Vast Indian diaspora builds bridges

June 05, 2011

Haroon Siddiqui - The Star, Toronto

On Jan. 9, 1915, Mahatma Gandhi returned home after 22 years in South Africa where he invented non-violent resistance to fight racial discrimination. He would use satyagraha (Truth Force) in India to end British colonial rule in 1947.

Now on Jan. 9 every year, New Delhi hosts 1,500 representatives of the vast Indian diaspora of 25 million from 100 countries. A regional version comes to Toronto Thursday and Friday at the Metro Convention Centre for the 600,000 Indo-Canadians and the four million people of Indian origin in the United States, Mexico and the Caribbean.

Wooing the 500 delegates will be Governor General David Johnston and Premier Dalton McGuinty plus a ministerial and business delegation of about 100 from India.

India received $54 billion last year in remittances and investment from its diaspora. That’s more than the annual trade between India and the U.S. — and 10 times the trade between Canada and India.

Canada wants that trade tripled to $15 billion by 2015. It is negotiating a bilateral free trade agreement. It has already signed a civilian nuclear cooperation agreement. To tap into India’s burgeoning $1.2 trillion economy, it wants to sell more commodities, machinery and services. It wants to help Canadian companies bid on hundreds of billions of dollars of infrastructure projects.

Prime Ministers Stephen Harper and Manmohan Singh designated 2011 as “the Year of India in Canada.” Tomorrow, Jim Flaherty’s budget is expected to include $12 million for a research centre of excellence on India in Canada. Arrayed with him on the front benches will be two Indo-Canadian junior ministers, including the first bearded, turbaned, kirpan-carrying Sikh member of a federal cabinet, Tim Uppal of Edmonton.

On June 25, the International Indian Film Academy is holding its annual awards night in Toronto. All 22,000 seats at the Rogers Centre have been sold out for weeks. A live telecast on Omni, hosted by Lisa Ray, expects an audience of 700 million worldwide.

India is ever more present on the Canadian landscape. There was the Maharaja exhibit at AGO. World Literacy Canada is getting Toronto students to do a book on Gandhi for release on Oct. 2, his birthday. The 150th birth anniversary of Rabindranath Tagore, the first Indian Nobel Laureate is being celebrated, mostly by Indo-Canadians. (They are among one million South Asians, who include people from Pakistan, Bangladesh, Sri Lanka and Nepal).

The Indian diaspora is second only the 35 million strong Chinese one. Starting in the 1830s, British colonial rulers sent hundreds of thousands of Indians as indentured laborers to sugar plantations in Trinidad, Jamaica, Barbados and Guyana; the tea, coffee and rubber plantations of Burma, Ceylon, Malaya, Fiji and Mauritius; and to build the railway in East Africa.

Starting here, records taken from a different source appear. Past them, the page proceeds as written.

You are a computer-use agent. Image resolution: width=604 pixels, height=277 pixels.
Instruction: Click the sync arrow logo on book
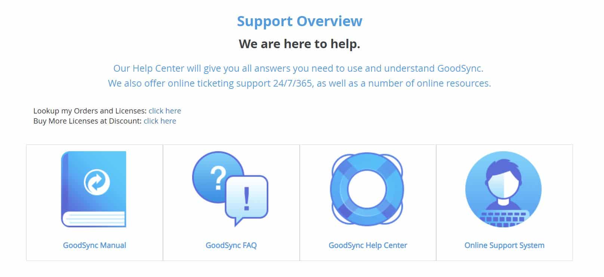97,182
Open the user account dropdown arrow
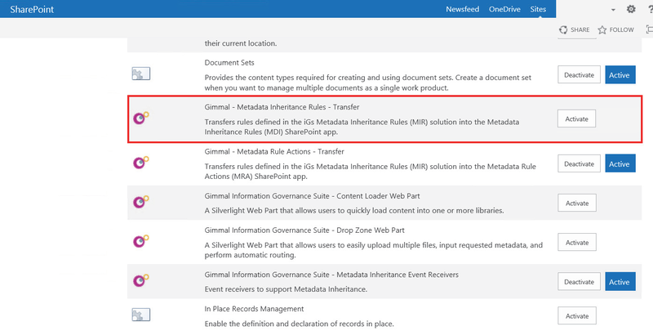Screen dimensions: 653x331 tap(612, 10)
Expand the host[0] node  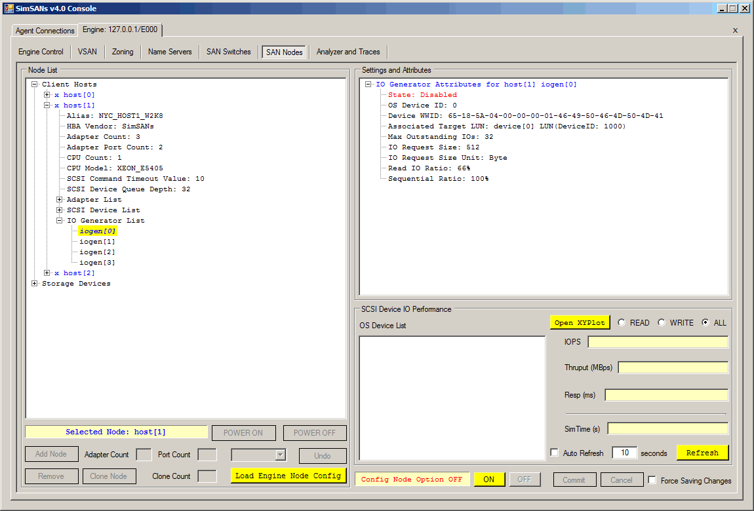coord(47,95)
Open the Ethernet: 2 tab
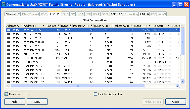This screenshot has width=190, height=109. point(13,14)
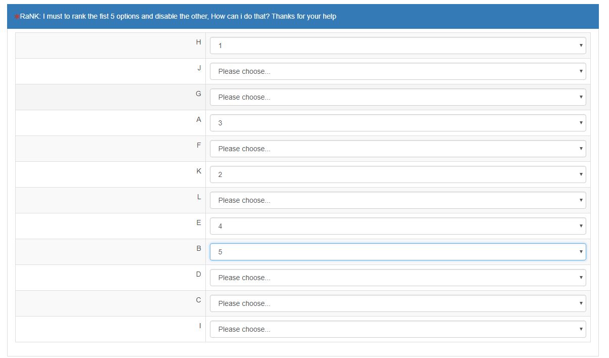The image size is (609, 358).
Task: Open the rank dropdown for row I
Action: click(398, 329)
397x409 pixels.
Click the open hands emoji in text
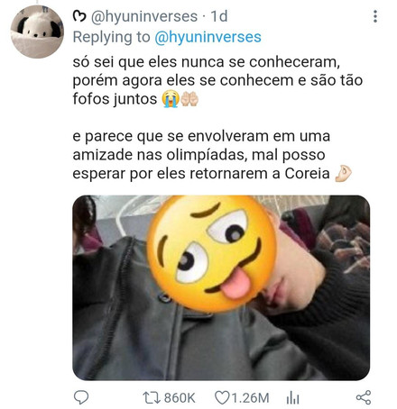pos(189,99)
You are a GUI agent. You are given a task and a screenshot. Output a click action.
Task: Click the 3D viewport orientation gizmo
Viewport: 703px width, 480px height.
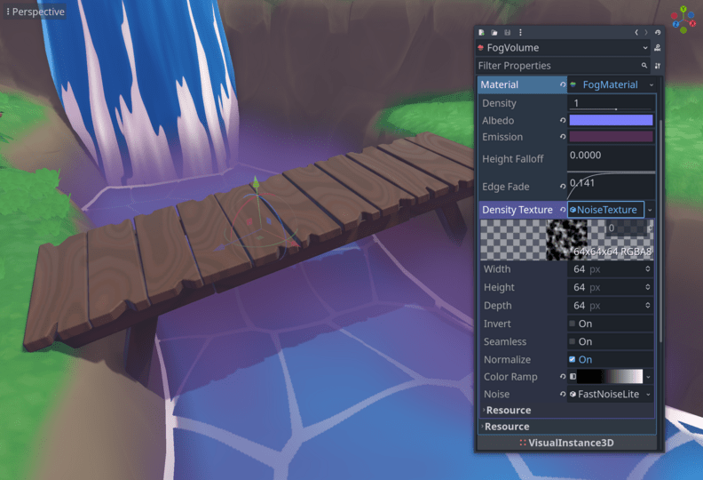click(x=683, y=19)
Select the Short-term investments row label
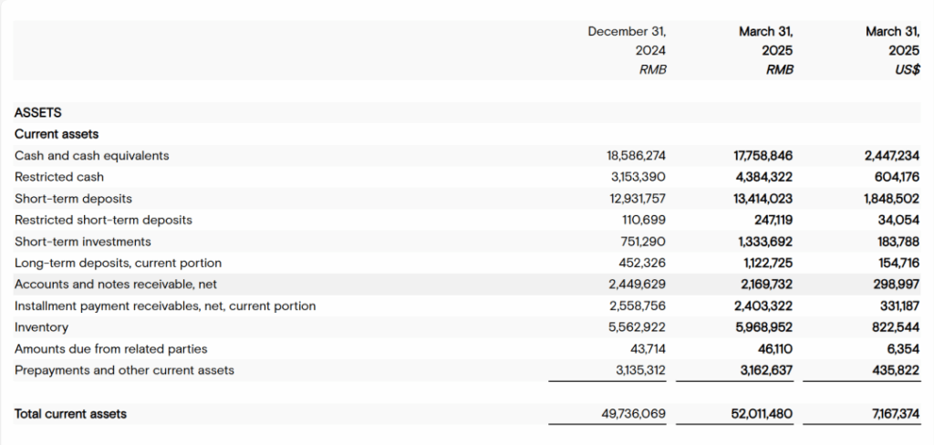This screenshot has height=445, width=934. 83,242
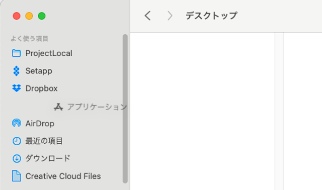This screenshot has width=322, height=190.
Task: Click the download arrow icon for ダウンロード
Action: [x=17, y=158]
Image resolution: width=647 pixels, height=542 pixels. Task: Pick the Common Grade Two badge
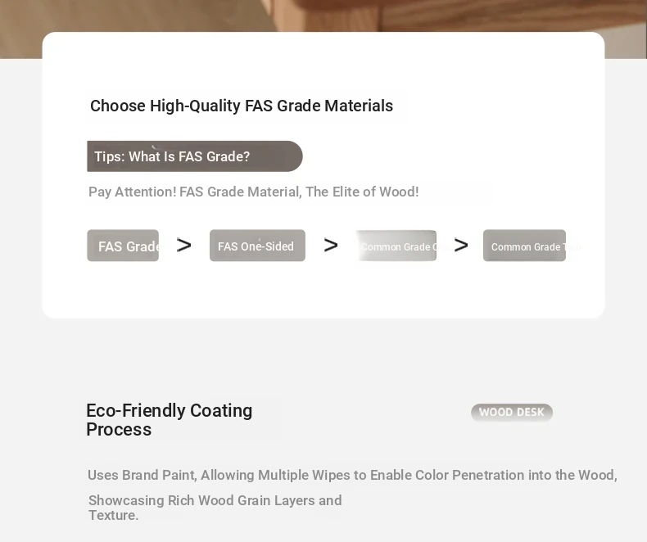(524, 246)
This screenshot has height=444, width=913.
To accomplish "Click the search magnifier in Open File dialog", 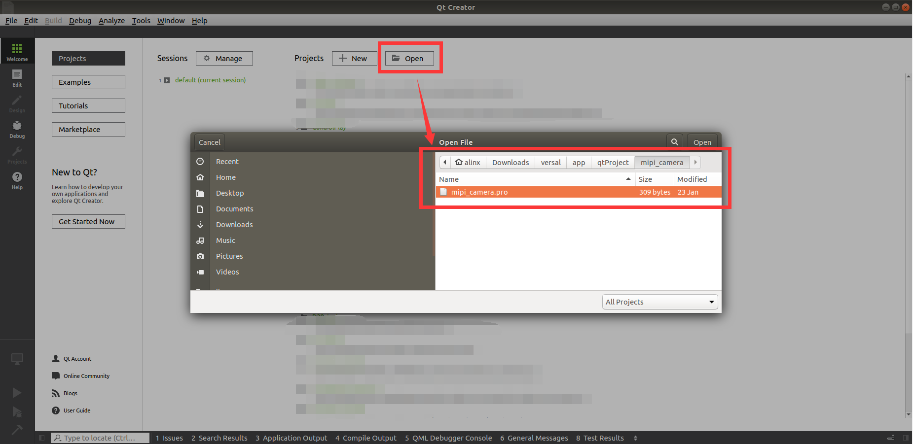I will point(674,142).

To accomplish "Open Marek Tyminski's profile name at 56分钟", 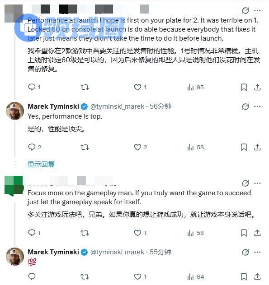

These “coolies of the empire” were followed by those providing spices and services. That’s how Gandhi, the British-trained barrister, ended up in South Africa.

More recent Indian emigrants have mostly been educated and skilled. “They moved voluntarily from one democratic jurisdiction to another,” says Didar Singh, deputy minister of Overseas Indian Affairs. Or they went as expats to the oil-rich Gulf countries.

“The global Indian is diverse — religiously, ethnically, linguistically — and generally hard-working and eminently adaptable,” he tells me over the phone. Nearly all speak English. All have varying degrees of emotional, cultural and culinary links to India.

The relationship was not always smooth. In their post-colonial phase of xenophobia, many Indians thought of Non-Resident Indians — NRIs — as Not Really Indian. Many in the diaspora did not want to be associated with the India of starving people and cows, either. V.S. Naipaul, a Trinidadian in the U.K., exemplified the pathology.

“There are no thinkers in India” — a “wounded civilization,” home to “a million mutinies.” The great writer was equally vicious about blacks, Muslims and the unwashed. But no sooner had the thriving India emerged than he descended on Delhi and declared fidelity to India’s then ruling racist Hindu revivalist party.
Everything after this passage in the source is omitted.